By John Furphy, on 02-Aug-2017

As reported in The Australian, (subscription required) auction house veteran Tim Goodman is relaunching Fine Art Bourse (F.A.B.) an online auction house, with the attractions of a 5% buyer's premium and no Artist Resale Royalty or copyright fees, as the auctions will take place in Hong Kong.

The first sale will be Erotic, Fetish & Queer Art and Objects (including two private collections from the Far East and Latin America) to be held on Tuesday 12th of September 2017.

The inaugural Australian sales will be held in Sydney on November 13 - 14th, the latter, an important sale of Aboriginal Art, in conjunction with Cooee Art, owner of Australia’s oldest Aboriginal Art Gallery, through its newly established secondary art market platform, CooeeArt Marketplace.

As reported in The Australian, auction house veteran Tim Goodman is relaunching Fine Art Bourse (F.A.B.) an online auction house, with the attractions of a 5% buyer's premium and no Artist Resale Royalty or copyright fees, as the auctions will take place in Hong Kong. Headlining the first 60 to 80 lot Australian Aboriginal sale in November, will be Emily Kame Kngwarreye’s Earth’s Creation I, last sold by Lawson~Menzies in 2007.
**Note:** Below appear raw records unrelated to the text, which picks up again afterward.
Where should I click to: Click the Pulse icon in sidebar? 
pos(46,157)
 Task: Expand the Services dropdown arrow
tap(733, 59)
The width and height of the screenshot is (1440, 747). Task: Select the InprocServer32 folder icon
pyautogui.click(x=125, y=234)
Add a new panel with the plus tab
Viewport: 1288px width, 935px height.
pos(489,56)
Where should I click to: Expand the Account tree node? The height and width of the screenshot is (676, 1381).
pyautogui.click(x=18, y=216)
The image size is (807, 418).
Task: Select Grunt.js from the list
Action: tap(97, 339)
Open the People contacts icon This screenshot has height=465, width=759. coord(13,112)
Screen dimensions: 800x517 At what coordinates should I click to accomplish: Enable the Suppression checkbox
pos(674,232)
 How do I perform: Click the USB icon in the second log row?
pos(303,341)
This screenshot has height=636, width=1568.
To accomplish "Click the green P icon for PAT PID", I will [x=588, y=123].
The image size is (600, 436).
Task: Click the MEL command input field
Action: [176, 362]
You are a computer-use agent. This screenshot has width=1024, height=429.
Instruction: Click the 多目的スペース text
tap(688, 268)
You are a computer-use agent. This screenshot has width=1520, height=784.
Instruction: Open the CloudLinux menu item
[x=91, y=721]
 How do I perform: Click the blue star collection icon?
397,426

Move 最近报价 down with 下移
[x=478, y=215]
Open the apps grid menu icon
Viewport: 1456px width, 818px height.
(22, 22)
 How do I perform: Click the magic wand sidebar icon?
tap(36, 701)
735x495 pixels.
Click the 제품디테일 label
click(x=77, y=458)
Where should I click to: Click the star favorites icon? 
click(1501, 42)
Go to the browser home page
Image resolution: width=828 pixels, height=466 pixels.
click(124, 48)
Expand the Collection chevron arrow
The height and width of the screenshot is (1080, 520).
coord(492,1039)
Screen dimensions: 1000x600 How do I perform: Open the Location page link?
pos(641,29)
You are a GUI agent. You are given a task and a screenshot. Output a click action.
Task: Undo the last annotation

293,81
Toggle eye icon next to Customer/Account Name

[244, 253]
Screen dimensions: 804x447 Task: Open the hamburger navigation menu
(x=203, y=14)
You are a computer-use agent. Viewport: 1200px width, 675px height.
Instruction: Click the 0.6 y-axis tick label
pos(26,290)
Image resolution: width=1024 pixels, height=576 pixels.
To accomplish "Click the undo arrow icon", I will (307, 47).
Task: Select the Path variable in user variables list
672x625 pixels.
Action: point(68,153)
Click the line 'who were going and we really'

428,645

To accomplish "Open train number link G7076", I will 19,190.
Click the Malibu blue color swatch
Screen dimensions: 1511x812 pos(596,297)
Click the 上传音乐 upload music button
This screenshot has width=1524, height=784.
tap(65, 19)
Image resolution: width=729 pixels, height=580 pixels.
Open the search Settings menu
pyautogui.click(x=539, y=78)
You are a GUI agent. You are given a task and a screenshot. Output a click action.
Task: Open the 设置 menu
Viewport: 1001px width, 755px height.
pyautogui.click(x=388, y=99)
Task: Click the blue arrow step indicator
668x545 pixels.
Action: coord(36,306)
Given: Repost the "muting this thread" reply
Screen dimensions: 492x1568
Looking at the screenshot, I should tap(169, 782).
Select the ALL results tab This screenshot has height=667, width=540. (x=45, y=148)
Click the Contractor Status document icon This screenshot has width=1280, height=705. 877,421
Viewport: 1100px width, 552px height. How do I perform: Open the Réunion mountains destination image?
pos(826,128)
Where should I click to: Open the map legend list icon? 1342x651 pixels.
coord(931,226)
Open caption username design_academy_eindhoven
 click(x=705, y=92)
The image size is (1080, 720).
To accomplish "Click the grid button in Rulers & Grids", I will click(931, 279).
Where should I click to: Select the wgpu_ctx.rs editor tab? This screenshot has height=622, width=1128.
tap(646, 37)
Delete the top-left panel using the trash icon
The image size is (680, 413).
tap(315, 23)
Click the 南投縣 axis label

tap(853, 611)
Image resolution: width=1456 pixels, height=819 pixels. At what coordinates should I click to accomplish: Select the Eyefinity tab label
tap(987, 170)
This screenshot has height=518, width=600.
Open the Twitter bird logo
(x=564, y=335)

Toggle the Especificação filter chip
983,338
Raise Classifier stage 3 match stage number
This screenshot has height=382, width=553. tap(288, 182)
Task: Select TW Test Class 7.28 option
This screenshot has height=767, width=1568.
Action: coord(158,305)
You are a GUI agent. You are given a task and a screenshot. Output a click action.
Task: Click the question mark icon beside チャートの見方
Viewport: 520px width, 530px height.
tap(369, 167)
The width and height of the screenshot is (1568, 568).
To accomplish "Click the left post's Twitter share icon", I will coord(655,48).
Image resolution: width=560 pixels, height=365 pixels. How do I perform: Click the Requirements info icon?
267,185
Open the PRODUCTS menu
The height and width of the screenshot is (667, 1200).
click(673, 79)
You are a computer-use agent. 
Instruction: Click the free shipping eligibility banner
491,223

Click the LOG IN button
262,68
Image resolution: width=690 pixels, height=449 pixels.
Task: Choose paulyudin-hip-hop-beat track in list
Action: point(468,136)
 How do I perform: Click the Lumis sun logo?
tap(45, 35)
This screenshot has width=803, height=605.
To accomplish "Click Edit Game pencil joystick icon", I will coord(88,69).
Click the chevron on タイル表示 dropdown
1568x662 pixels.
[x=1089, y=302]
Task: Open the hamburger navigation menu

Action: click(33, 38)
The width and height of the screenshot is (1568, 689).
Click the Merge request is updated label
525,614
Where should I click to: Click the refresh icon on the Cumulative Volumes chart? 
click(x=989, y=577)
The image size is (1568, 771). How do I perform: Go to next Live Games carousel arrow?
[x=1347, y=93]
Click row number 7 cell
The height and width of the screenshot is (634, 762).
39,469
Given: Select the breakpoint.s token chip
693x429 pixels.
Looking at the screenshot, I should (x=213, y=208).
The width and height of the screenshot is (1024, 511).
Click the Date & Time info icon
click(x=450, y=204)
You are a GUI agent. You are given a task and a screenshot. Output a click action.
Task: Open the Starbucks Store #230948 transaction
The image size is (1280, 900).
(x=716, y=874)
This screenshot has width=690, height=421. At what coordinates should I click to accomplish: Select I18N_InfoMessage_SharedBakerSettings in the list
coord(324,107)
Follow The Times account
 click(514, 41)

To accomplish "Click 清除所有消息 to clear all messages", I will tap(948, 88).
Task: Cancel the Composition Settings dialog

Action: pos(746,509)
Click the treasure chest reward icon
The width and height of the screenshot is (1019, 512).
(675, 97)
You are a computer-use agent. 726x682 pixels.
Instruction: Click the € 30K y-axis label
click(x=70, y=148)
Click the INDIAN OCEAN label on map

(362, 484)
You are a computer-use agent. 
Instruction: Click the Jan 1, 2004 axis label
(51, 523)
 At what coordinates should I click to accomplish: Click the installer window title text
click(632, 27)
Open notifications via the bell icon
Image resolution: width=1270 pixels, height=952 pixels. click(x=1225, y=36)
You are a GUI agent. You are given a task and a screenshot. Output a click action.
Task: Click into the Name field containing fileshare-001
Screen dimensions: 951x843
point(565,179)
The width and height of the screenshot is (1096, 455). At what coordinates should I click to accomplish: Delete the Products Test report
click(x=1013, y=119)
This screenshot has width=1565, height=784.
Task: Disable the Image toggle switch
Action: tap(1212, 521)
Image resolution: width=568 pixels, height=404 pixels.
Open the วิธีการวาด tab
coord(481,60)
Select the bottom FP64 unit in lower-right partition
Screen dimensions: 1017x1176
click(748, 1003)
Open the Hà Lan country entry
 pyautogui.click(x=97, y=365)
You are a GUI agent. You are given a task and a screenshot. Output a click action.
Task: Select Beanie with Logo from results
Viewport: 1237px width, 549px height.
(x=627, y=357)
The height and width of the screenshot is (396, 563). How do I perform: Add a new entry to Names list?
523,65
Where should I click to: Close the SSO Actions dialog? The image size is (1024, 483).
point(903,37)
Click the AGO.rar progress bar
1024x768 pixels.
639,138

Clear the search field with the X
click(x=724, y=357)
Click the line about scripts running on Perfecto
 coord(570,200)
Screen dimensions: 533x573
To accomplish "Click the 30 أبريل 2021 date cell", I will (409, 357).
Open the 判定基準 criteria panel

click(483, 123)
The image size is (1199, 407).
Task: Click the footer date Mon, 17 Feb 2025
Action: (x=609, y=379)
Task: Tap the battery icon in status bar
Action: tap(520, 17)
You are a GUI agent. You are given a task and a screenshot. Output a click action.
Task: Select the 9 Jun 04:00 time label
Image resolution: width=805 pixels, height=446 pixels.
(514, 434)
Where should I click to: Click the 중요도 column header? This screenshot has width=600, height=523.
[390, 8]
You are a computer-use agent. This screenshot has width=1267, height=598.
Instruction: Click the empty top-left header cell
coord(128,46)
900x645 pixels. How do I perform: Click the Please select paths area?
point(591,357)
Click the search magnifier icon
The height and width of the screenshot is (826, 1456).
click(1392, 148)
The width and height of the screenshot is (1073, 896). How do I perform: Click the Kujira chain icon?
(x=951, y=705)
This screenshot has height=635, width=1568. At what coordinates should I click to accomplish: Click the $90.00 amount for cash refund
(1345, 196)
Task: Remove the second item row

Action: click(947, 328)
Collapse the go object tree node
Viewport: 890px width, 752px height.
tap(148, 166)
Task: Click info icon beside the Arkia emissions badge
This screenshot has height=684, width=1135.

Headlining the 60 to 80 lot sale, will be Emily Kame Kngwarreye’s Earth’s Creation I, last sold by Lawson~Menzies in 2007. Estimated at $500,000-700,000, the work sold for $1,056,000, (IBP) easily eclipsing the then highest price. Earth’s Creation I, was purchased by the current owner Tim Jennings, owner of Mbantua Gallery in Alice Springs.

The massive work on four panels and measuring 632 x 275 cm still holds the record for the highest price paid for the work of any Australian female artist, eclipsing its nearest rival, Market Under Trees, by Ethel Carrick Fox, created in 1919.

During the decade since it was discovered and last offered for sale, Earth’s Creation I was included in Emily Kngwarreye’s solo exhibition at the National Museum of Osaka, the National Gallery in Tokyo, Japan and at the National Museum of Australia. In 2015, Earth’s Creation I, was chosen by Okwui Enwezor, Director of the 56th Venice Biennale, to be included in the International Art Exhibition - All the World's Futures, at the Giardini della Biennale, one of the main exhibition venues in Venice.

For CooeeArt Marketplace, the November 2017 sale will be the first of several scheduled to be held over the next three years in conjunction with Fine Art Bourse.

Never one to step back from a challenge, Tim Goodman spent several years living overseas while establishing the first version of the Fine Art Bourse in Hong Kong with the backing of Australian and international investors. In August 2015, six weeks before the first auction was planned, he was forced to call in insolvency specialists when he lost the support of major shareholders and other directors.

At the time, he was reported as saying he would settle with creditors and mothball the business with the aim of reviving it later. Goodman says he has revised the business model, taking it slower and establishing in Australia before embarking on a re-launch in the northern hemisphere.

He began his career in the fine art and antiques auction business in 1971 as a cadet auctioneer at F. R. Strange aged 18 followed by work experience aged 21 at Sotheby's in London, and on his return to Australia worked in auction houses and as a dealer before establishing Goodman & Co. in 1992, with rooms in Double Bay.

In 2003 he teamed up with Robert Brooks, the chairman of British auction house Bonhams, and became the founder & chief executive of Bonhams & Goodman, which was trying to establish itself as one of Australia's main players in antiques and fine art. Along the way Goodman acquired control of two of Australia's oldest auction houses, Theodore Bruce Auctions in Adelaide and Leonard Joel Auctions in Melbourne.

However he stunned the auction industry in 2009 when he purchased the licence to operate Sotheby's Australia, marking the end of his association with Bonham's.

His Sotheby's tenure was short lived however, as after only a year he sold the licence to the current Sotheby's management.

Theodore Bruce Auctions was sold back to the Bruce family in 2010, while his interest in Leonard Joel Auctions was purchased by the then Managing Director John Albrecht.